The Last Dance racconta la stagione NBA 1997-1998, l’ultima per Jordan e per l’imbattibile formazione dei Chicago Bulls formata, tra gli altri, anche dai fortissimi Scottie Pippen, Dennis Rodman e Steve Kerr; il racconto di quel campionato è una cornice che permette continui salti indietro nel tempo, a ripercorrere tutta la carriera di Jordan (e, in misura minore, degli altri), e a resuscitare vividamente la cultura e lo spirito di anni 90 che oggi sembrano lontanissimi. The Last Dance è di grande intrattenimento e ha il grande merito di saper coinvolgere, oltre agli appassionati, anche chi non ha alcun interesse nel basket o, più in generale, nello sport: le gesta di Jordan & compagni sono raccontate come farebbe un’antica leggenda e, contemporaneamente, una serie piena d’intrighi tipo Il trono di spade. Ma, inevitabilmente, finisce per sfiorare l’agiografia di Jordan e, significativamente, la questione razziale non viene toccata quasi mai – nemmeno per ricordare come la potente industria sportiva americana sia un ennesimo territorio in cui uomini bianchi, ricchi e potenti, sfruttano i corpi delle persone nere, argomento di cui parla High Flying Bird, uno degli ultimi film di Steven Soderbergh, anche questo distribuito da Netflix.
Qualche anno fa, sempre ESPN realizzò una miniserie sportiva molto più rivoluzionaria, purtroppo mai distribuita in Italia (ma online trovate il dvd): OJ.: Made in America, che ripercorrendo la parabola di O.J. Simpson, dagli esordi al caso giudiziario fino a oggi, si preoccupava di inquadrare nel contesto sociale statunitense la figura di una star sportiva che prima dichiarava con strafottenza “io non sono nero, sono OJ” e per cui poi l’appartenenza etnica giocò un ruolo cruciale nel processo e nell’immaginario collettivo.

◆ ATTIVITÀ A: Inserisca in un CSV a due colonne, intitolate "testo" e "risposta", le righe dei dati forniti a partire dall'inizio e fino alla riga che contiene "coordinates (736, 408).", inclusa. Per ciascuna riporti il testo e la relativa risposta in un unico campo tra virgolette, con gli a capo sostituiti da spazi, e ometta le immagini.

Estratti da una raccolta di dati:
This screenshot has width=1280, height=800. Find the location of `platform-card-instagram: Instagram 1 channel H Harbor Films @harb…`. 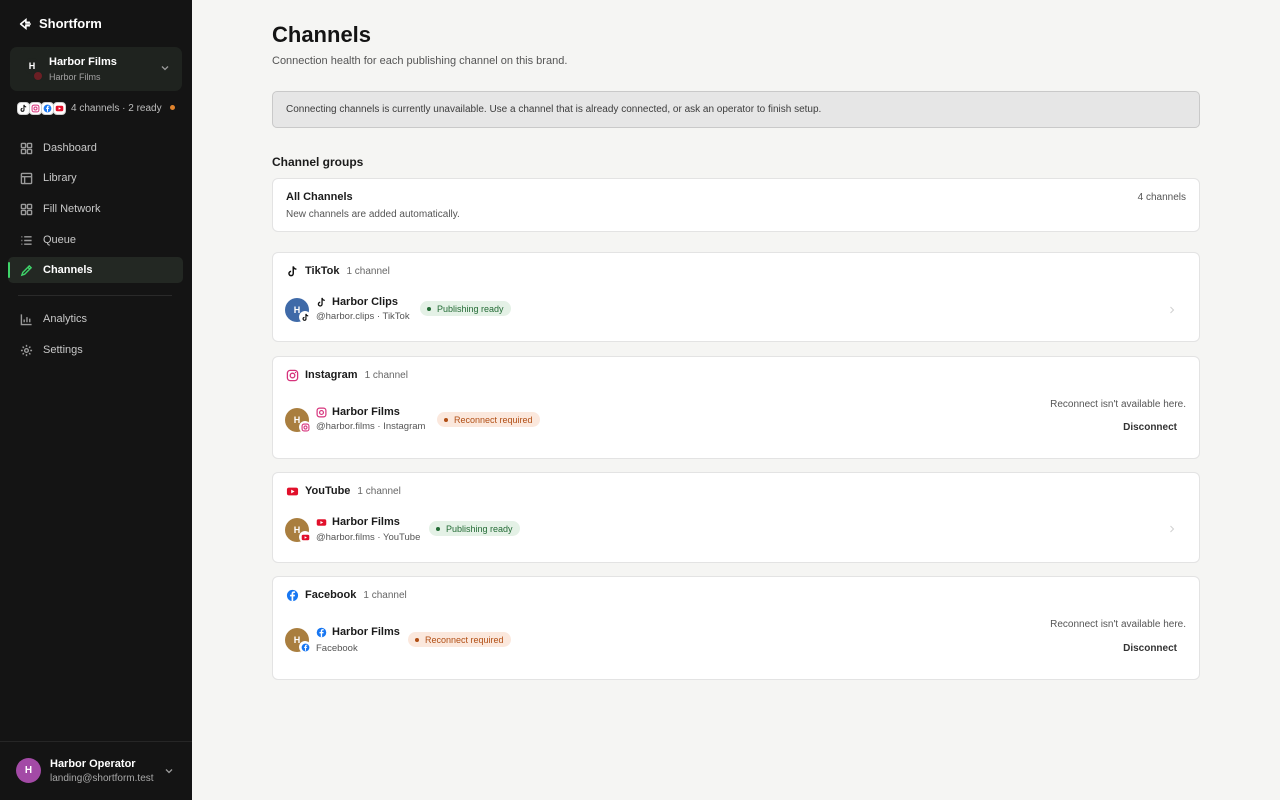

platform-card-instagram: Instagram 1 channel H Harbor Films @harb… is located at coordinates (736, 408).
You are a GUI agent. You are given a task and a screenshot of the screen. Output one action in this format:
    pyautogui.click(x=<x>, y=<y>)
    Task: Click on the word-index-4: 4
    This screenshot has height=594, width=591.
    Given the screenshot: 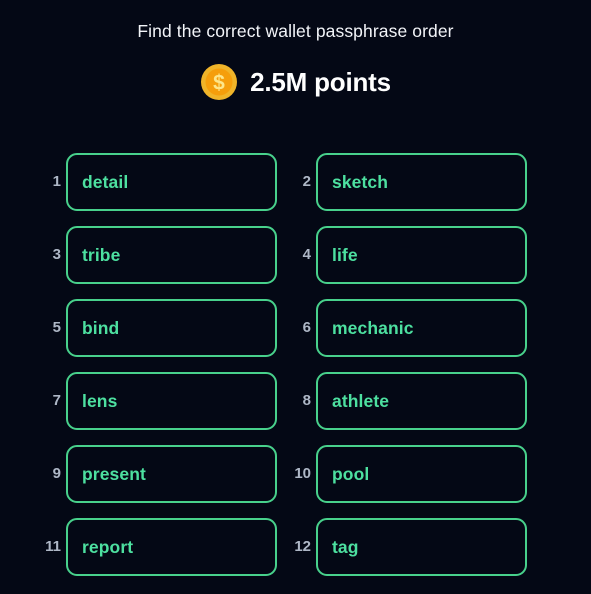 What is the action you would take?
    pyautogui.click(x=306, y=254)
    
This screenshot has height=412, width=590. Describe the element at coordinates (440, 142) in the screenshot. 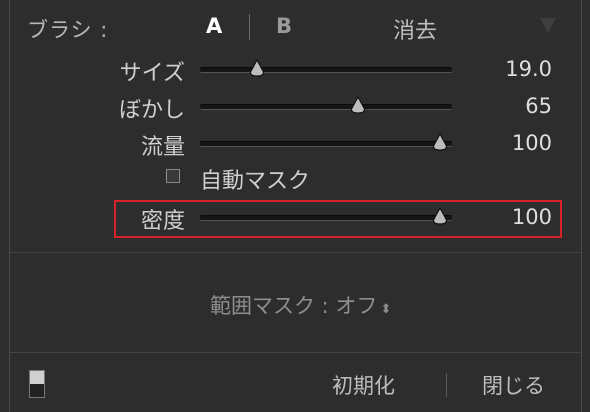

◆ ATTIVITÀ B: Riporti il passo del testo di studio che inizia con "Qualche anno fa, sempre" e termina con "e nell’immaginario collettivo.", sostituendo "miniserie" con "docuserie".

◆ RISPOSTA FINALE A:
testo,risposta
"This screenshot has width=1280, height=800. Find the location of `platform-card-instagram: Instagram 1 channel H Harbor Films @harb…`.","platform-card-instagram: Instagram 1 channel H Harbor Films @harb… is located at coordinates (736, 408)."

◆ RISPOSTA FINALE B:
Qualche anno fa, sempre ESPN realizzò una docuserie sportiva molto più rivoluzionaria, purtroppo mai distribuita in Italia (ma online trovate il dvd): OJ.: Made in America, che ripercorrendo la parabola di O.J. Simpson, dagli esordi al caso giudiziario fino a oggi, si preoccupava di inquadrare nel contesto sociale statunitense la figura di una star sportiva che prima dichiarava con strafottenza “io non sono nero, sono OJ” e per cui poi l’appartenenza etnica giocò un ruolo cruciale nel processo e nell’immaginario collettivo.